Re: Making a case for returned Ibori loot

Dear Sir,

Your editorial of March 25, 2020 refers. It made the point that the returned Ibori loot belongs to the Delta state government and that it should be “deployed to educating Delta children” through the establishment of an “independent Education Trust Fund to give local and international scholarships to brilliant Delta state students.”

While I have no problem with the opinion expressed in the editorial, I wish to draw attention to at least one factual error and one wrong assumption in the editorial. Journalism, it is often said, is a first draft of history. Even though it is history written in a hurry, we owe it to the society to try to get all the available facts correctly and thoroughly understand the nuances involved in a story.

The editorial made reference to the British government having returned the loot of £4.2 million (about N2.2 billion) to Nigeria. This is not accurate. The British and Nigerian governments only signed an agreement for the return of the loot. There is nowhere where it was stated the loot has already been returned to Nigeria as suggested by the editorial. Besides, the £4.2 million is just the first part of Ibori’s loot the UK has agreed to return to Nigeria. Last year, UK prosecutors also asked a judge for a confiscation order against Ibori of £117.7 million ($163.8 million), a Bentley car and a Bombardier Challenger jet valued at £17 million. Based on the agreement reached, Nigeria will be expecting the repatriation of that money too when the judge eventually makes the order.

The editorial also categorically referred to the £4.2 million as “Delta State money, which is what the returned Ibori loot is…” This is also technically not correct. True, the money was stolen from Delta state. But after convicting Ibori for money laundering, the money is now proceeds of crime – which by UK law is to be confiscated and “funnelled back into the relevant police force so as to aid in future crime prevention”. Such assets are usually split between the police, the Crown Prosecution and the Home Office.

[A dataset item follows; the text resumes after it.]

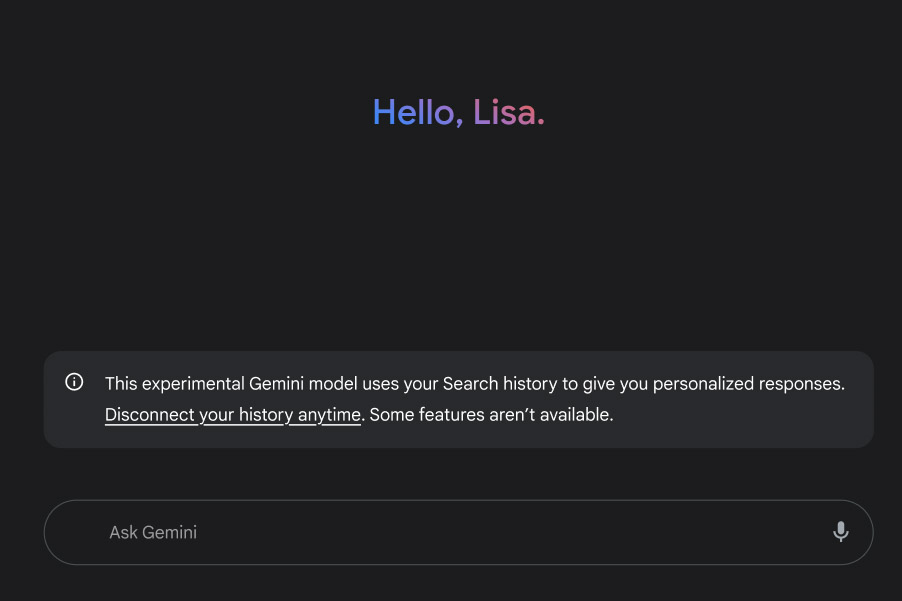
Task: Open the "Disconnect your history anytime" link
Action: coord(232,415)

So, the money does not belong to Delta state. It belongs to the government of the United Kingdom. The UK is only returning the funds to Nigeria purely out of benevolence and neither is Nigeria nor the Delta state government entitled to the money. Like it does in the allocation of its aid money therefore, the UK government is perfectly within its rights to decide how the money it is returning to Nigeria must be used – and in this case, it signed an agreement with the Nigerian government to use the funds for infrastructure projects, including the Lagos to Ibadan Expressway, the Abuja to Kano road and the second Niger Bridge.

It appears the House of Representatives, the Delta state government and most Nigerians furiously arguing for the return of the money to Delta state do not get the nuance here. Nigeria is not at liberty to decide what exactly to do with the money. It must abide strictly by the agreement signed with the UK government.

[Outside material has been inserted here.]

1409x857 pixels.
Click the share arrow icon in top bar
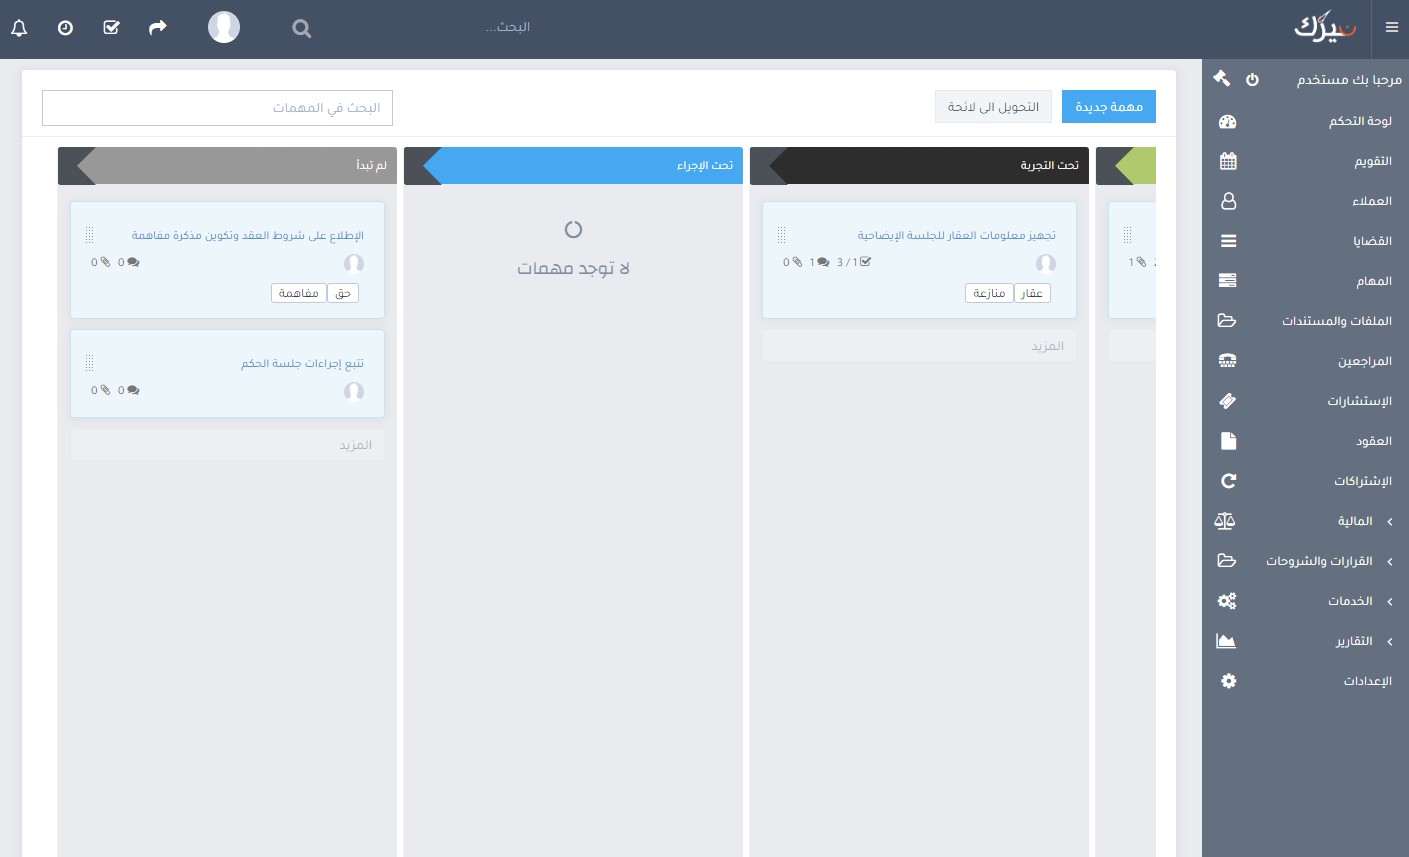click(157, 28)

And this is completely different from the Abacha loot and others returned to Nigeria. Those have not gone through the gamut of the courts like the Ibori loot has. The Ibori loots are now proceeds of crime and legally belong to the UK. The agitations and protestations by the Delta state government, many supposed legal luminaries, the Nigerian House of Representatives and many Nigerians, if successful, will only complicate and even jeopardise the future returns of such proceeds of crimes to Nigeria. We cannot eat our cake and have it. We ought to institute a system of accountability to stop the pillaging of our resources by elected and appointed government officials. We cannot continue to rely on others to fight corruption for us.